Menards filed the lawsuit last week in Eau Claire County Court, alleging that ThyssenKrupp Elevator Corp. didn’t live up to its warranty and other parts of a contract to install the walkways intended to transport people and carts.
“The moving walkways installed in the Schererville, IN store appears to have a very disproportionate number of injury claims compared to the other moving walkways that are in use throughout our company,” James Anderson, Menards’ corporate legal manager, wrote to ThyssenKrupp in a November 2014 letter.
In a contract Menards provided to the court, ThyssenKrupp had agreed to warranty its work for two years after getting final payment for the jobs. That included making repairs within a week of being notified of a problem with the walkways.
Menards paid ThyssenKrupp for the completed work on April 22, 2013, according to the court filing.
Following completion of the walkways at the Indiana store, multiple customers experienced injuries and filed claims against Menards. The court filing stated that injuries included occasions in which shopping carts became caught in the moving walkway and knocked down patrons.

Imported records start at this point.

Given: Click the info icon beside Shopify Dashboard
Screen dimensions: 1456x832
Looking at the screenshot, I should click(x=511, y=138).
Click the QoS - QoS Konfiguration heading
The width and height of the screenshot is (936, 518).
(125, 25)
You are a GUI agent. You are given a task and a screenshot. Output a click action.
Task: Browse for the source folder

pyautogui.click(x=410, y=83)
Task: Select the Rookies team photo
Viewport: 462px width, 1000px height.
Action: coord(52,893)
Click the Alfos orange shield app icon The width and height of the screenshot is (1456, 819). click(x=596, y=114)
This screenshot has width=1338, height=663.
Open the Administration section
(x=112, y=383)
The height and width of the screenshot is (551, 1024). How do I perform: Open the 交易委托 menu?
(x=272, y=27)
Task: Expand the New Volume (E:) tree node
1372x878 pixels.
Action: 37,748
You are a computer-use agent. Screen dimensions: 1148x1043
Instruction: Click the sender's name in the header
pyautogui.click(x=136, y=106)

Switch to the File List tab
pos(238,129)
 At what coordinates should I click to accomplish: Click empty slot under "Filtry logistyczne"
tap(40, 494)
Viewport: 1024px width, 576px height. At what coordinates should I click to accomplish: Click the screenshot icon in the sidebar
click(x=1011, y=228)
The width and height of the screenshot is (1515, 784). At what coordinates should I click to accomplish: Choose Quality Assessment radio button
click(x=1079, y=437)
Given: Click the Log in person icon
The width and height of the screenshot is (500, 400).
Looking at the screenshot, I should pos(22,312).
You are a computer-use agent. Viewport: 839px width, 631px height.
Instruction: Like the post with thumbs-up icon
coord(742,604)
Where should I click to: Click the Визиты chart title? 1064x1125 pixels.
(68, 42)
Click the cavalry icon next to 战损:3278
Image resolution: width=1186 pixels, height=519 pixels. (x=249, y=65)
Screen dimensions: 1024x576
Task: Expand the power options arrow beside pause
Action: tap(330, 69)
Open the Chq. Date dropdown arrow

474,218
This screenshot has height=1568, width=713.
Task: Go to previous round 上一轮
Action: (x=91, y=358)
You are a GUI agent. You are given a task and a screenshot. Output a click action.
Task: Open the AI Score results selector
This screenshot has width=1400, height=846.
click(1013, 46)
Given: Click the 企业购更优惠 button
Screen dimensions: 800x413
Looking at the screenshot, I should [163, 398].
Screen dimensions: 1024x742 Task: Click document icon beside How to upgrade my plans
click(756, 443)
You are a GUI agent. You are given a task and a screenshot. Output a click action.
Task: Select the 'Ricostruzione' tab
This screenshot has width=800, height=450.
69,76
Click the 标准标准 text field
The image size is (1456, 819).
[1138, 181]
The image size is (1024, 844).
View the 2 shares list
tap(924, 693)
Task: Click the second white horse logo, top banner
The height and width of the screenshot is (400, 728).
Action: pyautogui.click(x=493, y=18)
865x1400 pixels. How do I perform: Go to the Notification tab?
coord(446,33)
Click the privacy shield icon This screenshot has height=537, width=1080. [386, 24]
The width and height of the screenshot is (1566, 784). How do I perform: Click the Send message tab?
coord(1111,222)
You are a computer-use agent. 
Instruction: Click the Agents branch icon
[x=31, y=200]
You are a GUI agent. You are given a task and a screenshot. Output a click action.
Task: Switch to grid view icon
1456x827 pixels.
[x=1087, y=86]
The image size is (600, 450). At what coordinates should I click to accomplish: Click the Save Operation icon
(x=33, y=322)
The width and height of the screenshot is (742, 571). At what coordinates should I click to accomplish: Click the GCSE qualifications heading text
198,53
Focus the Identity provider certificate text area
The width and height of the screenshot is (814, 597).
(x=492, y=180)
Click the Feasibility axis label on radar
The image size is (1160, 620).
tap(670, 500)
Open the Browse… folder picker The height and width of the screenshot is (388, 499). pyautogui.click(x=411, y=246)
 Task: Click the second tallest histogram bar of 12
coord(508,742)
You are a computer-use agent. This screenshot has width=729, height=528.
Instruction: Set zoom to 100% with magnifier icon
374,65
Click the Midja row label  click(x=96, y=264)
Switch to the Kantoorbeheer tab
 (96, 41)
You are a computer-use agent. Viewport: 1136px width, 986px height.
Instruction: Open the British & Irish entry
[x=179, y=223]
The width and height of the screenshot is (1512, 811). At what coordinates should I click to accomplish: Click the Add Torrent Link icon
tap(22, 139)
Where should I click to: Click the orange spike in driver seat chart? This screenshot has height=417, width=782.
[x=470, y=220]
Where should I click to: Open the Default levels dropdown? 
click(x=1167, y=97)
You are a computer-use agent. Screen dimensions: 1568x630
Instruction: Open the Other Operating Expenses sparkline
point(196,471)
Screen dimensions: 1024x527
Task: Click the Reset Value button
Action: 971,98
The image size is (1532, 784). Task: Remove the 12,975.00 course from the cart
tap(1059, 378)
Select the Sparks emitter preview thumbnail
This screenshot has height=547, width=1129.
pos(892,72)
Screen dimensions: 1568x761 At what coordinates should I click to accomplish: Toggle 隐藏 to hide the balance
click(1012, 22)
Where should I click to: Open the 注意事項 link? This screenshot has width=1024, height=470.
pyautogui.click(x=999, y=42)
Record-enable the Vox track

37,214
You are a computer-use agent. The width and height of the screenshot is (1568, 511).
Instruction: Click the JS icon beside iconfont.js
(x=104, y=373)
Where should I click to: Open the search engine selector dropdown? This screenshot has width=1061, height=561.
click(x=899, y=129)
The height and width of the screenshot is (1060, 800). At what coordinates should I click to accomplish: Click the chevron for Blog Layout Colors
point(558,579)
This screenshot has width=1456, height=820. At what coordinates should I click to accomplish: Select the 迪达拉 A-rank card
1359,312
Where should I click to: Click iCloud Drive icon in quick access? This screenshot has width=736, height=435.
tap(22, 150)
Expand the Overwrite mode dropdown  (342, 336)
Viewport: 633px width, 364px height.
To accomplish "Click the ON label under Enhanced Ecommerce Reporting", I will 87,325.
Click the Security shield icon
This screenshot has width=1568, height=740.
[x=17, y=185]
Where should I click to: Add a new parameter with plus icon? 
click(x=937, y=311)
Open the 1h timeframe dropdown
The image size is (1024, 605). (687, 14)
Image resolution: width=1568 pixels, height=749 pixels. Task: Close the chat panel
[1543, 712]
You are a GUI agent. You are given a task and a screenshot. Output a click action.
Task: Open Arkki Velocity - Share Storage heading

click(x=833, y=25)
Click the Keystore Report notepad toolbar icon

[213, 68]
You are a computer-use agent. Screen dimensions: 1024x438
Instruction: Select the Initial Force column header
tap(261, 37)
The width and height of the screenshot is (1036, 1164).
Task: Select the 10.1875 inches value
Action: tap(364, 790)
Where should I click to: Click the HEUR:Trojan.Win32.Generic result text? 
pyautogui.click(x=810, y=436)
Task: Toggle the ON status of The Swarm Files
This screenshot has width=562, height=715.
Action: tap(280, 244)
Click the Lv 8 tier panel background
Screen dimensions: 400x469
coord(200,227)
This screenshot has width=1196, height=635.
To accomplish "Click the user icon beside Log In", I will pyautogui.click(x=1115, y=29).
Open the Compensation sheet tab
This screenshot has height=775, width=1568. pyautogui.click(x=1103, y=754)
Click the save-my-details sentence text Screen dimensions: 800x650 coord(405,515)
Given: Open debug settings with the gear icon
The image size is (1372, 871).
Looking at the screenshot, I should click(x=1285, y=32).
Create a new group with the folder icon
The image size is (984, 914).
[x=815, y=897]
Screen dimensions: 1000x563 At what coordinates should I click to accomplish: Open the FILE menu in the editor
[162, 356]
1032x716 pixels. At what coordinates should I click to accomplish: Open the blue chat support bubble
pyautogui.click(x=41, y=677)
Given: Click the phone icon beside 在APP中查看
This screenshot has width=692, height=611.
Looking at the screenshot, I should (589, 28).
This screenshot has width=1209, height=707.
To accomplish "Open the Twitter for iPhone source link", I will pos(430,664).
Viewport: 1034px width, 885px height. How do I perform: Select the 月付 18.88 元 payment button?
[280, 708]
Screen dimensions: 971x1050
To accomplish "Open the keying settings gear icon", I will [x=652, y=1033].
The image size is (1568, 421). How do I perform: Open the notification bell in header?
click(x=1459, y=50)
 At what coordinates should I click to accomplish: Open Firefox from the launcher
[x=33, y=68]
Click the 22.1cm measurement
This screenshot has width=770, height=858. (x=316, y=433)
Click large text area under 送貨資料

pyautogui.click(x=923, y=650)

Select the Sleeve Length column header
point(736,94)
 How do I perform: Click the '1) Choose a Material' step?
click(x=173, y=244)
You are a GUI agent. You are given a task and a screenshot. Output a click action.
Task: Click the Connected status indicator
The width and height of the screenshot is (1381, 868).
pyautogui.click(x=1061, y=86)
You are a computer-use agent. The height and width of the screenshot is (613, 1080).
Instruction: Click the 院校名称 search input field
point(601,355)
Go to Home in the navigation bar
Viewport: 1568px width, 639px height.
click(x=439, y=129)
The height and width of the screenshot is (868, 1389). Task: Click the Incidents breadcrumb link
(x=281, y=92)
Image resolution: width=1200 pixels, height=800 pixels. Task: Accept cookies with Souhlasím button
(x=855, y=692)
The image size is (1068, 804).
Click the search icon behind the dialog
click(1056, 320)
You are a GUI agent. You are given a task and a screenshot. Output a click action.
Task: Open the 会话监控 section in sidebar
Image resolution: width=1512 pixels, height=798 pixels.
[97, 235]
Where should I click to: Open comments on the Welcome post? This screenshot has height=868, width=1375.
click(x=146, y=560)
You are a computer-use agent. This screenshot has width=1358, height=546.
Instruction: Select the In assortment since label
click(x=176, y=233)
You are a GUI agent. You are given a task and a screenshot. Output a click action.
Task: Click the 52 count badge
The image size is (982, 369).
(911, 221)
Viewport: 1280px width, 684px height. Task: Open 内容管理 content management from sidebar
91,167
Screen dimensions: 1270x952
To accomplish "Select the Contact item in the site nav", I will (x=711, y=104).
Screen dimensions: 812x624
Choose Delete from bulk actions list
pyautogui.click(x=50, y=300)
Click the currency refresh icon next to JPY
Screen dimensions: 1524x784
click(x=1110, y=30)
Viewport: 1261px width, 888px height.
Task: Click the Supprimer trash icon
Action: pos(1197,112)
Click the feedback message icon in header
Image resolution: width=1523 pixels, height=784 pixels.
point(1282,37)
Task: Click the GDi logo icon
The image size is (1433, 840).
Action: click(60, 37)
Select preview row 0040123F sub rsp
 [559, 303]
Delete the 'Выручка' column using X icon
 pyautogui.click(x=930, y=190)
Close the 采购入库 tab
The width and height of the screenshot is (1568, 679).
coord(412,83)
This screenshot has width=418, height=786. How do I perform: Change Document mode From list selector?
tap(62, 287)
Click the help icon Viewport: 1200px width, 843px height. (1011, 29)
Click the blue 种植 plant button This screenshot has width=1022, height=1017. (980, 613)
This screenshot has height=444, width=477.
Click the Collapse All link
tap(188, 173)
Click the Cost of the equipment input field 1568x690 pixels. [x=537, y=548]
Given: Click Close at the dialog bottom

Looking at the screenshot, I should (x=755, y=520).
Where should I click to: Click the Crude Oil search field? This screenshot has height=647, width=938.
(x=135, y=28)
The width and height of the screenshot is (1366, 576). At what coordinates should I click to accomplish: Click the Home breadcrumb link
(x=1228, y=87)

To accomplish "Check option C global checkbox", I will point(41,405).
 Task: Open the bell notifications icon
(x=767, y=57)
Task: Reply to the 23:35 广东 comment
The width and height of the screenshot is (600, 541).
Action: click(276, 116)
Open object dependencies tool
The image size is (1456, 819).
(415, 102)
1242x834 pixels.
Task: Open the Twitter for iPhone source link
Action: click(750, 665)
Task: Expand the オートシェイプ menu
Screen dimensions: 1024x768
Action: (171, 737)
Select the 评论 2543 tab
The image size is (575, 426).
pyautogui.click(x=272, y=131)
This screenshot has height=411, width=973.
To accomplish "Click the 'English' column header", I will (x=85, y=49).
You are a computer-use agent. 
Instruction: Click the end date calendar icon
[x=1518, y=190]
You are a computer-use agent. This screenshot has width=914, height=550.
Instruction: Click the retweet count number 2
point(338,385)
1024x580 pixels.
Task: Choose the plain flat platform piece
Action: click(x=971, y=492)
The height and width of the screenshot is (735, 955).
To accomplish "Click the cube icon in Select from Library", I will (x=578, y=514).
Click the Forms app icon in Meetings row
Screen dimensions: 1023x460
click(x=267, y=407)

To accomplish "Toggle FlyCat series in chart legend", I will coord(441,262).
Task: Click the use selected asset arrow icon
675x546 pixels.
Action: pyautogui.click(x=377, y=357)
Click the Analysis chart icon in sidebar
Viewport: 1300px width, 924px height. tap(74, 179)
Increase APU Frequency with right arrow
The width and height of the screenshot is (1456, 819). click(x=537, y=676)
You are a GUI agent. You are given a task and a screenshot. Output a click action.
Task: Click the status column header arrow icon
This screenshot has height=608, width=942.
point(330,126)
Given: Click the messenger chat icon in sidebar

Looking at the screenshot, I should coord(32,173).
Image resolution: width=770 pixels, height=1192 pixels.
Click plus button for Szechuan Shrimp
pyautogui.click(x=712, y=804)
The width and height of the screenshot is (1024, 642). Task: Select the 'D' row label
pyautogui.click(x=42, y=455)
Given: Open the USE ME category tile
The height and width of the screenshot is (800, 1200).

The claims against Menards stem from injuries that occurred before the warranty for the Schererville store’s walkway ended on April 22, 2015, according to the lawsuit.
In Anderson’s November 2014 letter, Menards tells ThyssenKrupp it wanted inspections of all its walkways installed in the stores, changes to prevent injuries and for the elevator company to be responsible for defending injury claims.
A follow-up letter from Anderson to ThyssenKrupp on March 26, 2015, stated that Menards had gotten no response to its prior correspondence and would pursue its own changes to the walkways to prevent injuries and would bill the costs to the company. Menards also asserted that fixing the walkways itself would not void the contract’s warranty.
When the lawsuit was filed last week, Menards said it had settled two injury claims but two others were still pending. The filing acknowledged that ThyssenKrupp did pay a settlement for one of the claims that Menards also settled.
Menards also said a third-party administrator for ThyssenKrupp’s insurer denied Menards’ request for defense in August 2015 for an injury claim that happened while the walkway was under warranty.
There were injury claims tied to walkways ThyssenKrupp installed at stores in Richfield, Minn., and Evendale, Ohio, Menards stated but did not include specifics on those in the lawsuit against ThyssenKrupp.
Menards is suing the company for breach of contract, breaking Wisconsin product warranty laws and for failing to assume defense in two pending injury cases.
Menards wants ThyssenKrupp to pay for the cost of inspecting and repairing the walkways, injury claim settlements and defending pending claims.
When asked for comment on the lawsuit, ThyssenKrupp spokesman Dennis Van Milligen replied that the company’s policy is to not comment on pending litigation.
The elevator company has 20 days to respond to the Menards lawsuit since it was filed April 3.